This article is from the Frequently Asked Questions for Linux, the Free/Open Source UNIX-like operating system kernel that runs on many modern computer systems. Maintained by David C. Merrill with numerous contributions by others. (v1.0).
A: The files /usr/include/linux/ and /usr/include/asm/ are often soft links to the directories where the kernel headers are. They are usually under /usr/ src/kernel*/.
If you don't have the kernel sources, download them. Refer to the answer for How To Upgrade/Recompile a Kernel.

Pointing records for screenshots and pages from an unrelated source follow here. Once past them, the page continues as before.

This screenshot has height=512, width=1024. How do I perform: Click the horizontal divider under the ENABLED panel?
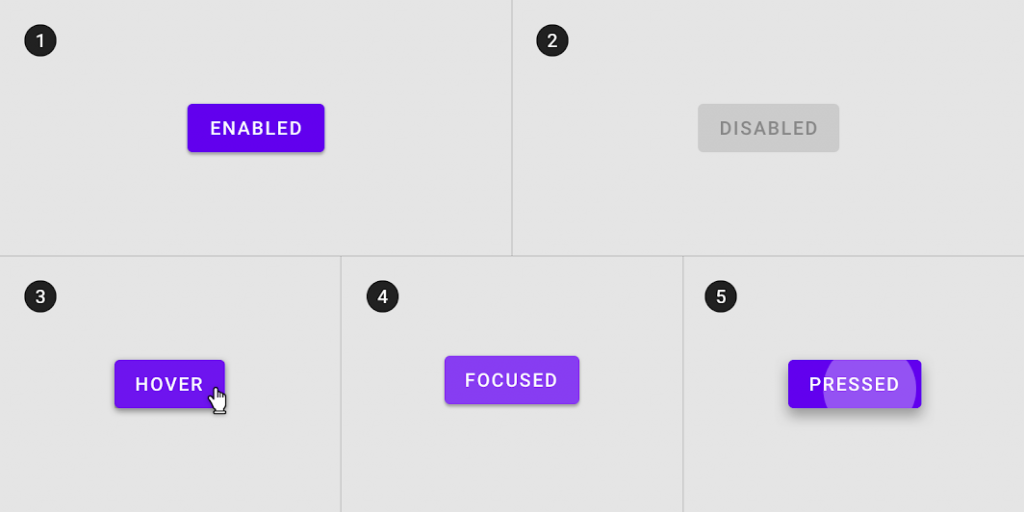coord(256,256)
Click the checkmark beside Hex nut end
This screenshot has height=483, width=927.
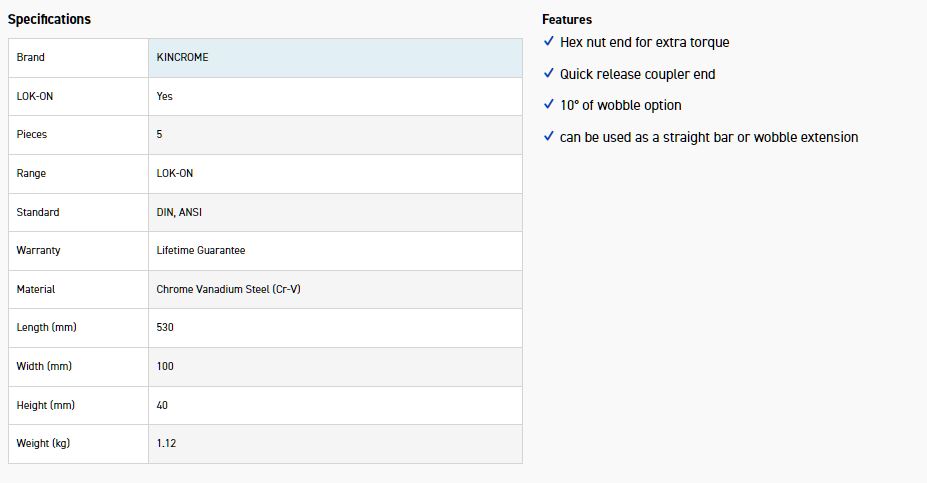pos(548,42)
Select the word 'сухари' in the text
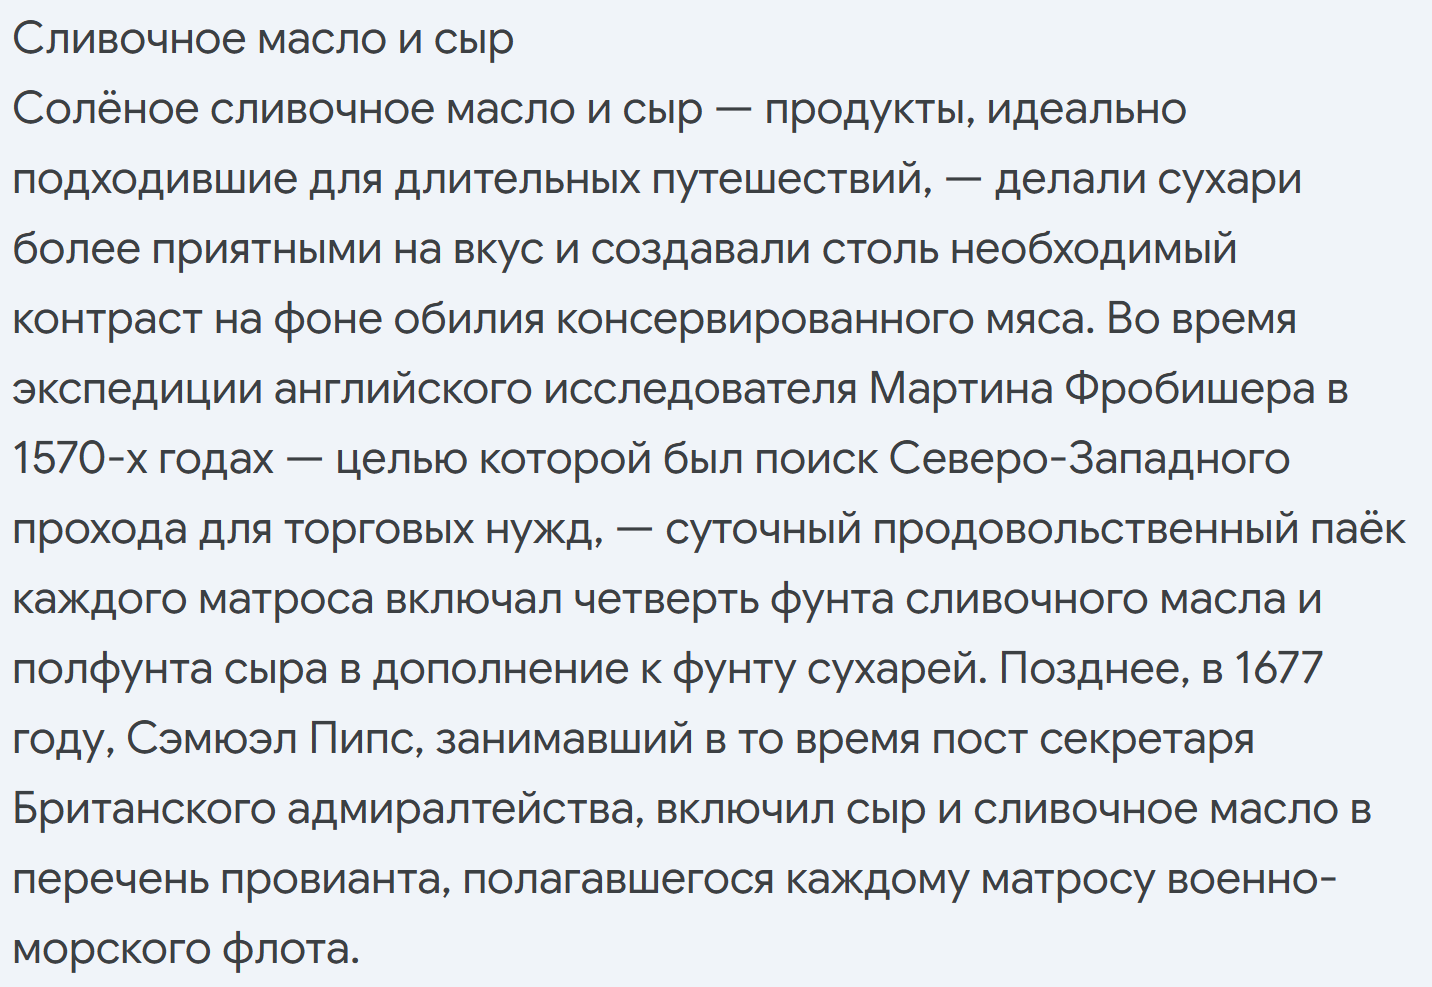The width and height of the screenshot is (1432, 987). pos(1229,179)
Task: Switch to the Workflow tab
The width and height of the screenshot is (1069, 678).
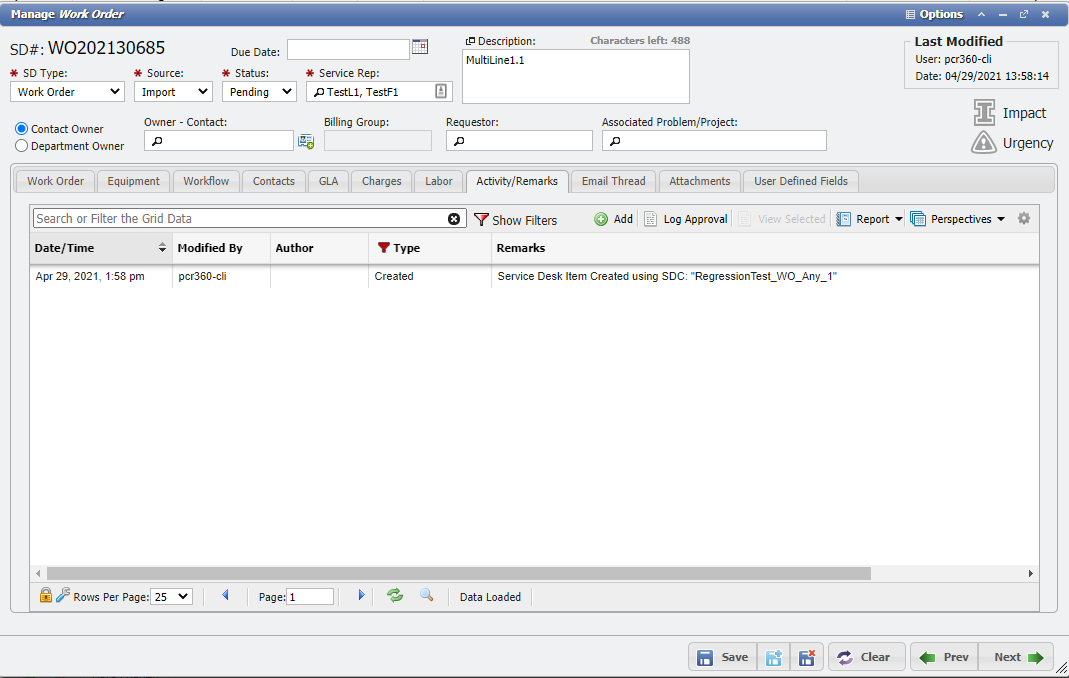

Then, use rm to remove any garbage, and ln to create the links:
$ rm -rf /usr/include/linux /usr/include/asm $ ln -sf /usr/src/linux/include/linux /usr/include/linux $ ln -sf /usr/src/linux/include/asm-<architecture> /usr/include/asm
The assembly language files reside in architecture-specific directories, so you need to link /usr/src/include/asm to /usr/src/linux/include/asm-i386 on PC compatible systems, to /usr/src/linux/include/asm-sparc on Sun Sparc systems, to /usr/src/linux/include/asm-ppc on PPC systems, and so on.
You'll also find that you may need to do "make config" as in a newly-unpacked kernel source tree, to create linux/autoconf.h.